Matthew 16:23 - Ellicott's Commentary On The Whole Bible

Bible Comments

He turned, and said to Peter. — St. Mark adds, significantly, “when He had turned about and looked on His disciples.” They, we may believe, stood behind, watching the effect of the remonstrance which Peter had uttered as their spokesman, and therefore, the Lord reading their thoughts, the rebuke, though addressed to him, was spoken so that they too might hear.

Get thee behind me, Satan. — The sharpness of the words indicates a strong and intense emotion. The chief of the Apostles was addressed in the self-same terms as those which had been spoken to the Tempter (see Note on Matthew 4:10). It was, indeed, nothing less than a renewal of the same temptation. In this suggestion, that He might gain the crown without the cross, and attain a kingdom of this world as the princes of the world obtain their kingdoms, the Christ saw the recurrence of the temptation which had offered Him the glory of those kingdoms on condition of His drawing back from the path which the Father had appointed for Him, with the associations that had gathered round its original.

Thou art an offence unto me. — The Greek word is, of course, to be taken as meaning a stumbling block, an impediment. So taken, it presents a suggestive contrast to the previous promise. Peter is still a stone, but it is as “a stone of stumbling and a rock of offence” (Isaiah 8:14; 1 Peter 2:8). He is hindering, not forwarding his Master’s work. For one who loved his Lord as Peter did — his very love in this instance prompting the rash words — this was at once the sharpest and yet the tenderest, and therefore the most effective, rebuke that could have been uttered.

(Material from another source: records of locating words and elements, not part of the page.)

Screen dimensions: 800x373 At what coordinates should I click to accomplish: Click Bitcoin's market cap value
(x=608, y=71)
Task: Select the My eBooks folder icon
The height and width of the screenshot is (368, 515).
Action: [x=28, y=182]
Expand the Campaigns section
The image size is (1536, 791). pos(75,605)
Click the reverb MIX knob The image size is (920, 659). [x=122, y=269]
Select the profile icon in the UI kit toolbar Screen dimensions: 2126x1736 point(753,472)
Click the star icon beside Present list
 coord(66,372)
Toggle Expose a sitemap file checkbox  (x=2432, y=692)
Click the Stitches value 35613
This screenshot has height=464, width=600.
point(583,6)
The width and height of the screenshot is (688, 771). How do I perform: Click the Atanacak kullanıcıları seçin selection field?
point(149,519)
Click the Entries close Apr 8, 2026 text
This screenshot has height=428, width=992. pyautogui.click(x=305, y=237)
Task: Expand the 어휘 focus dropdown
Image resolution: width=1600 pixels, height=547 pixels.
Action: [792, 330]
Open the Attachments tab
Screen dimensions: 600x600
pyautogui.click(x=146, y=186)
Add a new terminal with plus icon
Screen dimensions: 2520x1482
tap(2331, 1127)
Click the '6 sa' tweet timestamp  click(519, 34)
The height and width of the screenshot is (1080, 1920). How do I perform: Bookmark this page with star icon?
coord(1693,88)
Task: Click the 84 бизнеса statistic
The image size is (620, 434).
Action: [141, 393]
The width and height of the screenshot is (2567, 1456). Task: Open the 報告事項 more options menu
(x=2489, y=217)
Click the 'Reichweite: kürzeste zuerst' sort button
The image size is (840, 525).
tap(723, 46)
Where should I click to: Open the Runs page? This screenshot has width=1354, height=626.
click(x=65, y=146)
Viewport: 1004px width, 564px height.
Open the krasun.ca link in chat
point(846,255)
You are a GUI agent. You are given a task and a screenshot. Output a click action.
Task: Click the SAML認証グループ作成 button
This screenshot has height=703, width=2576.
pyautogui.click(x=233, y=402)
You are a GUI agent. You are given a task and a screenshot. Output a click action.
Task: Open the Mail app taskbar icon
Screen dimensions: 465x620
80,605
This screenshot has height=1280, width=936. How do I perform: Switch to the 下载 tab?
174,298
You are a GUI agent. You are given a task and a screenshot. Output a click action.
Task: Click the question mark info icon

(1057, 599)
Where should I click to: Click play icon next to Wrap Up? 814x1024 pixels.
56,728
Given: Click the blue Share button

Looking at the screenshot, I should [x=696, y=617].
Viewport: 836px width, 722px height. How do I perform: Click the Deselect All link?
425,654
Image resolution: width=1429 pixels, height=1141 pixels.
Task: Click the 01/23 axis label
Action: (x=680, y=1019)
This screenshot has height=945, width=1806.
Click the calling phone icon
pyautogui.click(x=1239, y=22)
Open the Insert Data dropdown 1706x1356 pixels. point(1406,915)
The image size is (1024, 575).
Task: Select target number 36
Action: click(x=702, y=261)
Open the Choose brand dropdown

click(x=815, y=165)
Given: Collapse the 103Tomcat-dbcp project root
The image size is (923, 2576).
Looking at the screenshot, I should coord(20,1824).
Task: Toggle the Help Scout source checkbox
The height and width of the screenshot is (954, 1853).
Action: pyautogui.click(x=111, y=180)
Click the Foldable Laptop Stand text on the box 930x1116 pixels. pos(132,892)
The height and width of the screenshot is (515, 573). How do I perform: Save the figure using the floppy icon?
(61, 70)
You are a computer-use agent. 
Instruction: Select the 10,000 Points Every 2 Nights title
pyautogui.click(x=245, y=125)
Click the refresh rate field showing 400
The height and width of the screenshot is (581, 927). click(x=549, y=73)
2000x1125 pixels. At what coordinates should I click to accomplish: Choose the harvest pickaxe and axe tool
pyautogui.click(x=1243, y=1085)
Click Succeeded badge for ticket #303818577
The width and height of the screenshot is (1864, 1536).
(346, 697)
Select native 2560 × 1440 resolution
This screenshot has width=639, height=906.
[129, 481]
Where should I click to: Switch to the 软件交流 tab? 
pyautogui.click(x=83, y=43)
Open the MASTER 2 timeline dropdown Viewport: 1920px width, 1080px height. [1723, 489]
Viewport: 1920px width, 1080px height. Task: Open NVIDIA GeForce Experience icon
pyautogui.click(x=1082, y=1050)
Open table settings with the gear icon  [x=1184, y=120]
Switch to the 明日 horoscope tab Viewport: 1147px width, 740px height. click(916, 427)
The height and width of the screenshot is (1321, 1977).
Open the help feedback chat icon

Thou savourest not the things that be of God. — The verb, though found in all English versions from Wiclif downwards, and suggested by the sapis of the Vulgate, was never a very happy one, and is now so archaic as to be misleading. It may help us to understand it, to remember that our savour and the French savoir are both forms derived from the Latin sapere, and that the translators were so far justified in using it to describe a mental state, or rather act. Elsewhere the word is rendered “mind,” or “set affection on,” as, e.g.,mind the things of the flesh,” or “of the spirit” (Romans 8:5), and “set your affection on things above” (Colossians 3:2); and this is obviously a more satisfactory rendering. Peter’s sin lay in the fact that his mind was set on the things of earth, its outward pomp and pageantry, measuring the future by a human not a divine standard.

It is hardly a needless divergence from the work of mere interpretation to suggest that the weakness of Peter has been again and again reproduced in the history of Christendom at large, most conspicuously in the history of the Church which rests its claims on the greatness of the Apostle’s name. The annals of the Papacy, from the colossal sovereignty, which formed the ideal of Hildebrand, down to the last struggle for temporal power, is but the record of the zeal not according to knowledge of those who “savoured not the things that be of God, but those that be of man.” So far as this was so, they were working, though they knew it not, for evil and not for good, even as the chief of the Apostles when he thus became of one mind with the spirit of the world, which is also the spirit of the Tempter, placed himself for the moment on a level with the disciple whom our Lord had hinted at as a “devil,” because the seeds of treachery and greed of gain were already working in his soul (John 6:70).

Matthew 16:23

23 But he turned, and said unto Peter,Get thee behind me, Satan: thou art an offence unto me: for thou savourest not the things that be of God, but those that be of men.